▸ TASK GOAL
Rewrite each line of the records below as a string in a JSON list, skipping blank lines and leaving out the pictures.

* begin EXERCISE INPUTS *

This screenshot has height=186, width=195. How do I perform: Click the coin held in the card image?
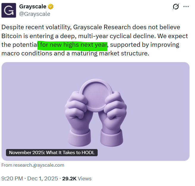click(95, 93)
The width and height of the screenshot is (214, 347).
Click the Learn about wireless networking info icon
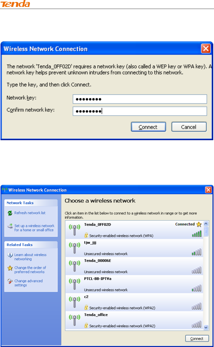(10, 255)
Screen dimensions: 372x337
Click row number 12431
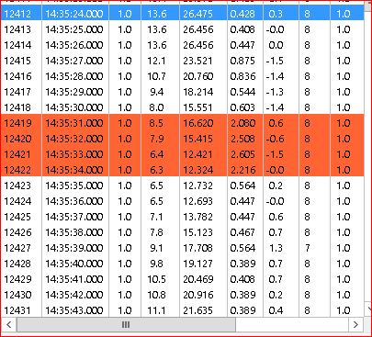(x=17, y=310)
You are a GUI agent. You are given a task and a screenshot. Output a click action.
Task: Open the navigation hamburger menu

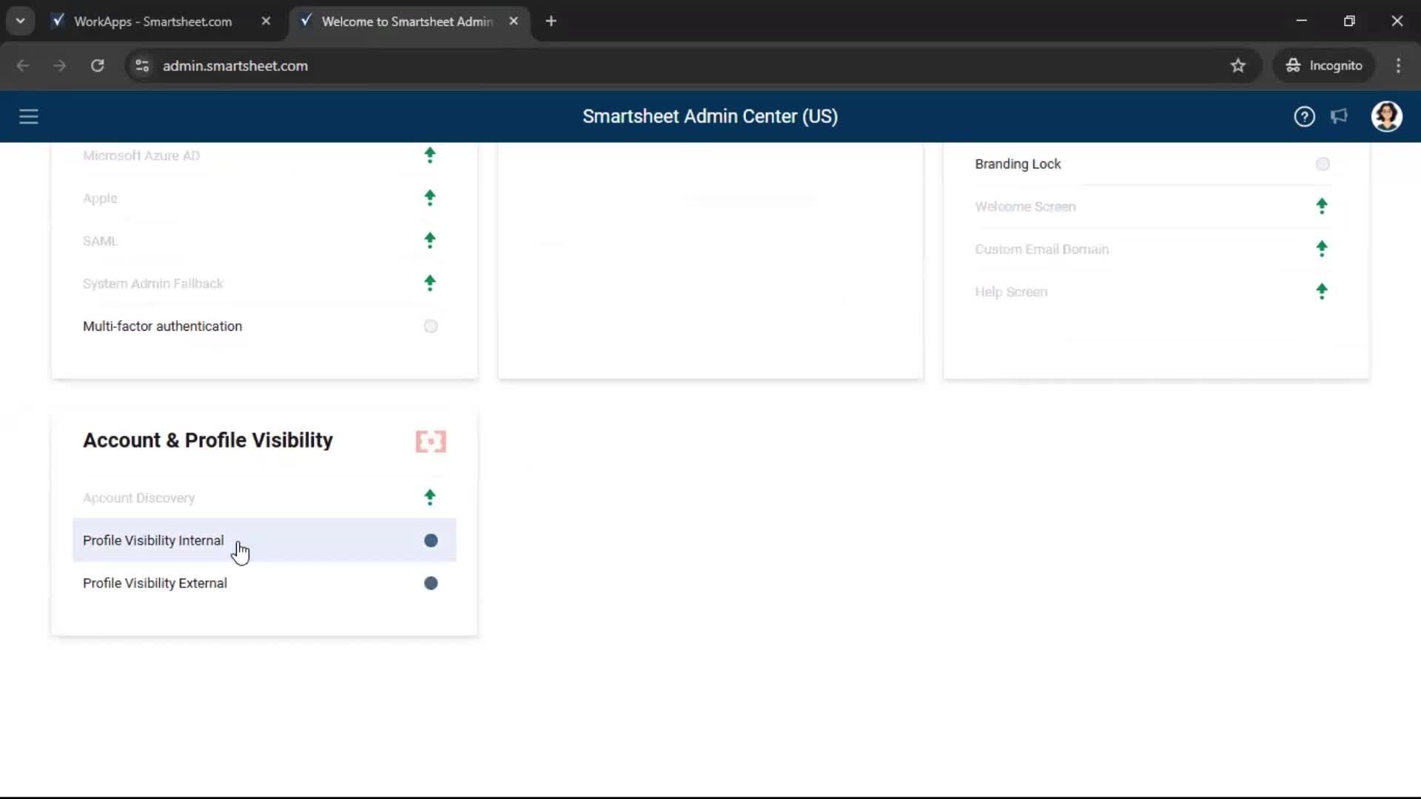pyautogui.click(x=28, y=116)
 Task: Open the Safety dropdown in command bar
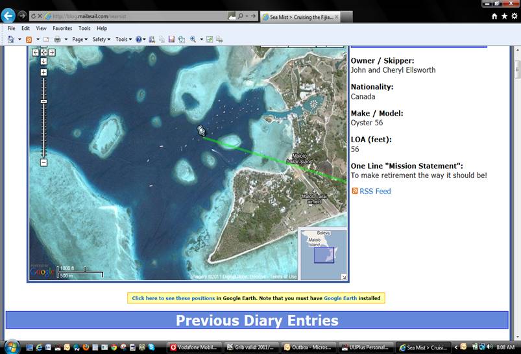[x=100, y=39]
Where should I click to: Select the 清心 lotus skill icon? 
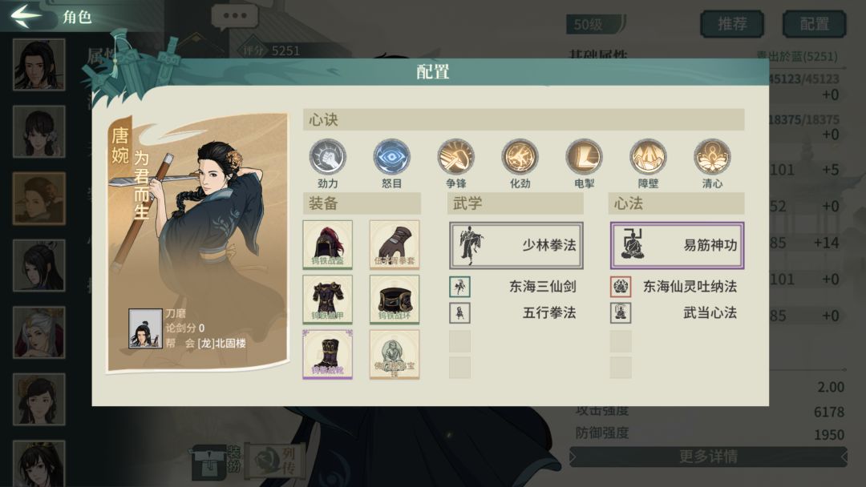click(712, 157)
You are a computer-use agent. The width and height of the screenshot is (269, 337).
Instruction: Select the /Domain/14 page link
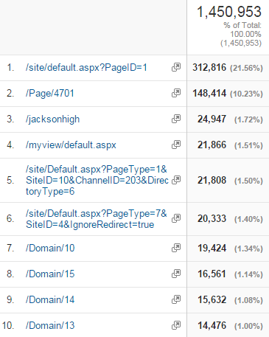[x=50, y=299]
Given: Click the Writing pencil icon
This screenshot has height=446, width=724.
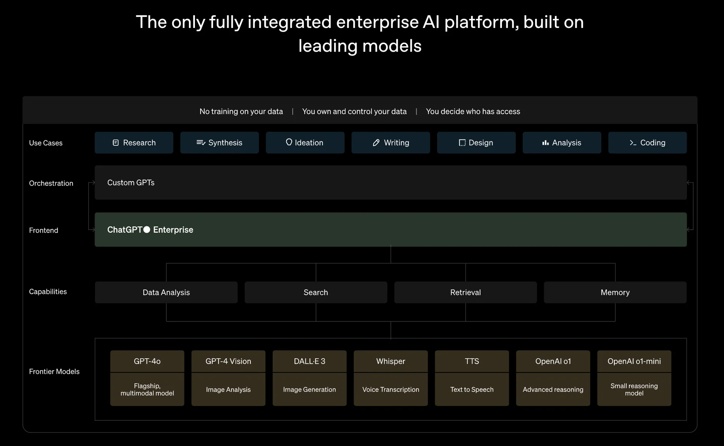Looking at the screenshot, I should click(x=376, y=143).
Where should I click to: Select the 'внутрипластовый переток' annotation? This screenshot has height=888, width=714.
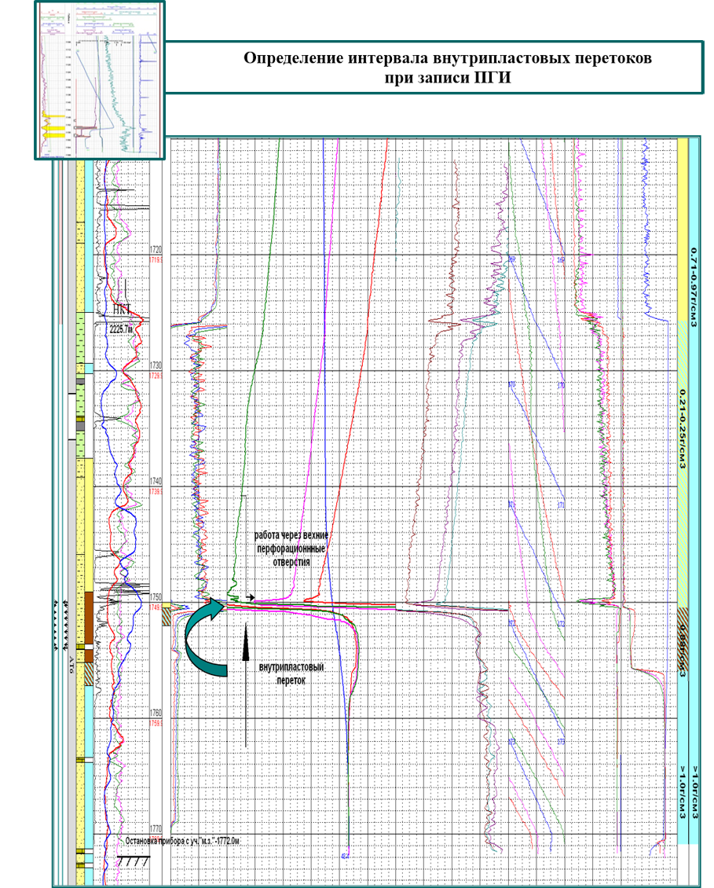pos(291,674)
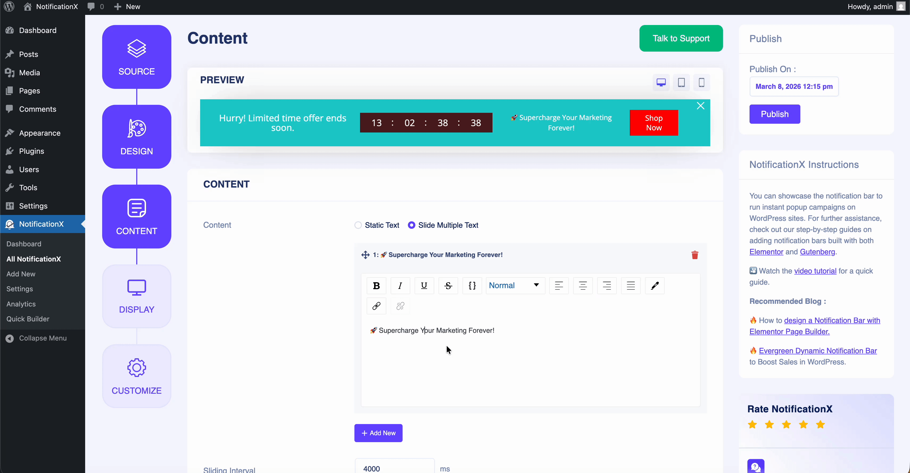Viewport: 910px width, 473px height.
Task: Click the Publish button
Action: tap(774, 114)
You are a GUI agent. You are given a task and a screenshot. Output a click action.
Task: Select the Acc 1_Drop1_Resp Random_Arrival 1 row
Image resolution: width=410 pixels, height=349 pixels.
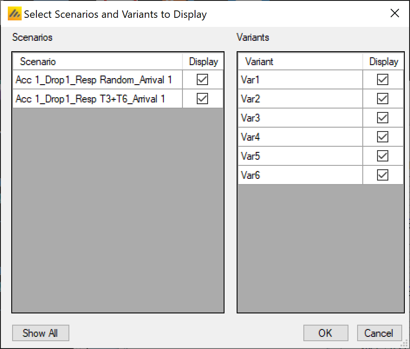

* end EXERCISE INPUTS *

▸ RIGHT ANSWER
[
  "This screenshot has height=186, width=195. How do I perform: Click the coin held in the card image?",
  "click(95, 93)",
  "The width and height of the screenshot is (214, 347).",
  "Click the Learn about wireless networking info icon",
  "(10, 255)",
  "Screen dimensions: 372x337",
  "Click row number 12431",
  "(x=17, y=310)",
  "You are a GUI agent. You are given a task and a screenshot. Output a click action.",
  "Task: Open the navigation hamburger menu",
  "pyautogui.click(x=28, y=116)",
  " Task: Open the Safety dropdown in command bar",
  "[x=100, y=39]",
  "Where should I click to: Select the 清心 lotus skill icon? ",
  "click(712, 157)",
  "You are a computer-use agent. The width and height of the screenshot is (269, 337).",
  "Instruction: Select the /Domain/14 page link",
  "[x=50, y=299]",
  "Given: Click the Writing pencil icon",
  "This screenshot has height=446, width=724.",
  "Looking at the screenshot, I should click(x=376, y=143).",
  "Where should I click to: Select the 'внутрипластовый переток' annotation? This screenshot has height=888, width=714.",
  "pos(291,674)",
  "Viewport: 910px width, 473px height.",
  "Task: Click the Publish button",
  "Action: tap(774, 114)",
  "You are a GUI agent. You are given a task and a screenshot. Output a click action.",
  "Task: Select the Acc 1_Drop1_Resp Random_Arrival 1 row",
  "Image resolution: width=410 pixels, height=349 pixels."
]